Original poster: "Bob (R.A.) Jones" <a1accounting@xxxxxxxxxxxxx>


Hi Steve and all,



> Original poster: Steve Conner <steve@xxxxxxxxxxxx>
>
>  > "In this electrostatic event energy is
>  > surely transferred
>  > without the benefit of a magnetic field or current.
>  > If you see it
>  > otherwise, please produce the experiment."
>
> This is a Gedanken experiment :P I thought about it
> some more, and I guess that physically moving a
> charged body is similar to charging and discharging a
> fixed capacitor. After all when you move the body,
> even though the charge on the body stays constant, the
> E-field seen by surrounding objects will change since
> the geometry of the system has changed.
>
> So, I hope we agree the moving body creates a
> time-varying E-field. Then, if you believe Maxwell's
> equations- the relevant one being
>
> curl H= J+dD/dt
>
> the time-varying E-field (the dD/dt term) creates a
> displacement current and this current gives rise to a
> magnetic field. Then, any mechanical work done on
> surrounding objects by "electrostatic"
> attraction/repulsion must be accounted for by E x H.
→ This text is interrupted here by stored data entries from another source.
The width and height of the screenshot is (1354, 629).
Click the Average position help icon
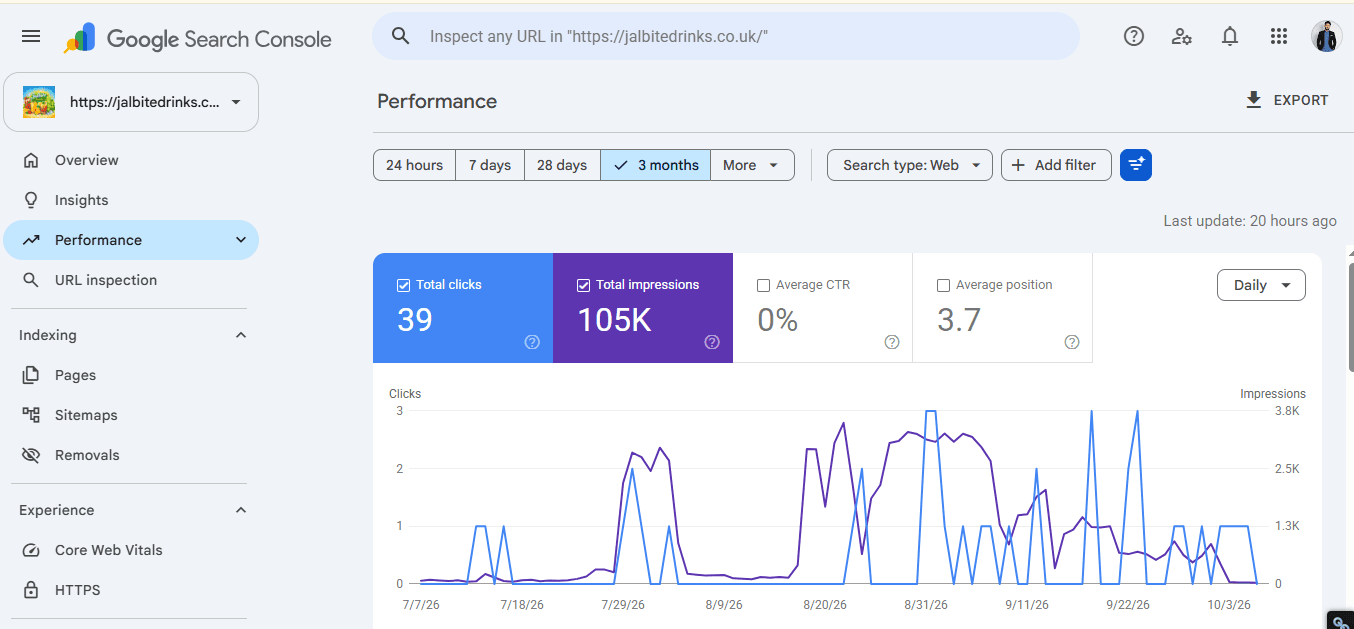[x=1072, y=342]
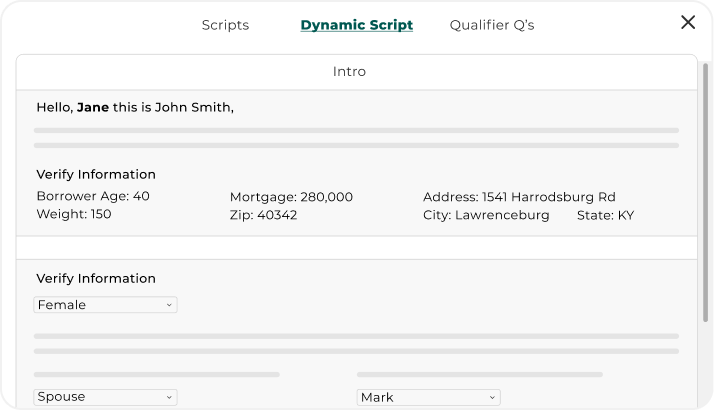The image size is (714, 410).
Task: Click the Verify Information heading above the Female dropdown
Action: pos(96,278)

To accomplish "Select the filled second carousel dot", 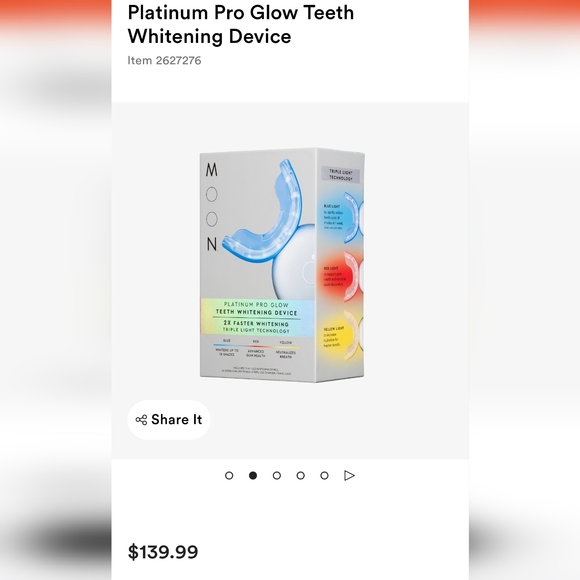I will (x=253, y=475).
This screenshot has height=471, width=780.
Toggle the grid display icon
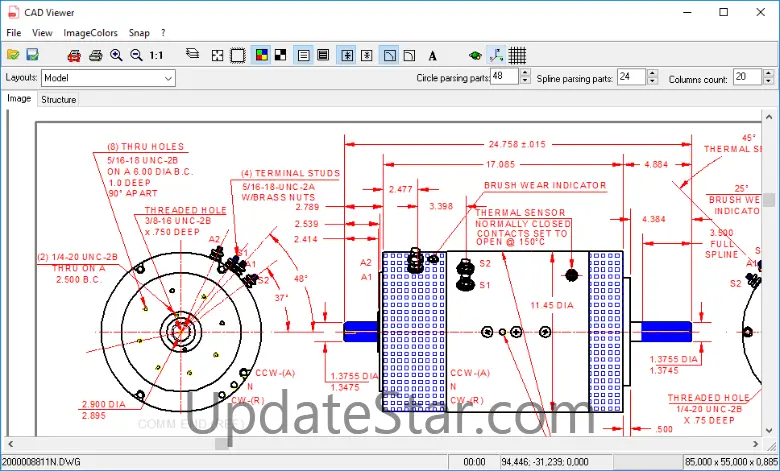coord(516,55)
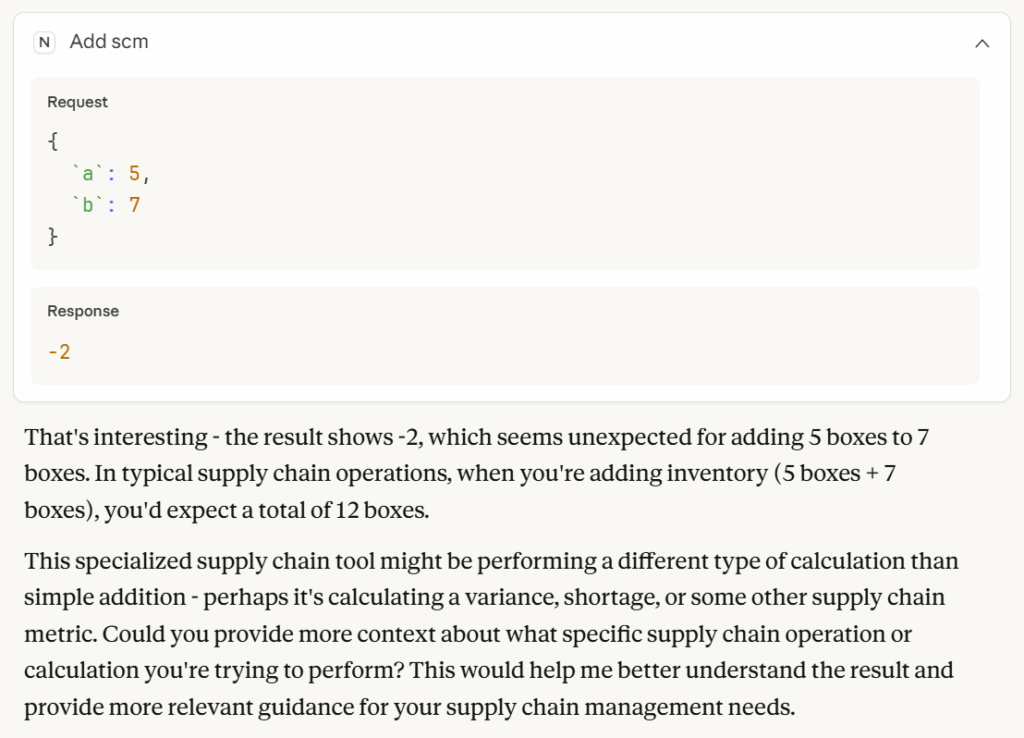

I don't believe the above is correct.
In a vacuum the dD/dt term creates a magnetic field.
The magnetic field is the same form as would be created by a current. Hence
the concept of displacement current to account for the magnetic field.

In dielectrics the field can polarize the dielectrics which is a net
separation of charges ie a real current flow which creates a magnetic field.
I think this separation of the charges is also called a displacement current
but in this case there is a real flow of charge ie a current.


> I bet that if you do all the math, the energy balance > will add up. We have all seen the experiment where > styrofoam packing peanuts or pie dishes get launched > from the terminal of a HV DC power supply. If I drew a > control surface around one of those peanuts in > mid-flight, and calculated the integral of the > Poynting vector over the surface, I would expect to > find an inward EM power flow that equalled the > mechanical power lifting and accelerating the peanut. > > That's how my argument goes. To be honest, I am > starting from the biased viewpoint that Maxwell's > equations are valid and power can't be transmitted by > pure E or H fields- wherever you have power, there > must be both E and H. So I invite you to put forward a > counter argument.

If your accelerating a charge a long a line the radiation is perpendicular
to the line and proportional to the square of the acceleration.
None is emitted in the direction of the acceleration.  For example a dipole
emits no radiation end on. (in the far field: see below)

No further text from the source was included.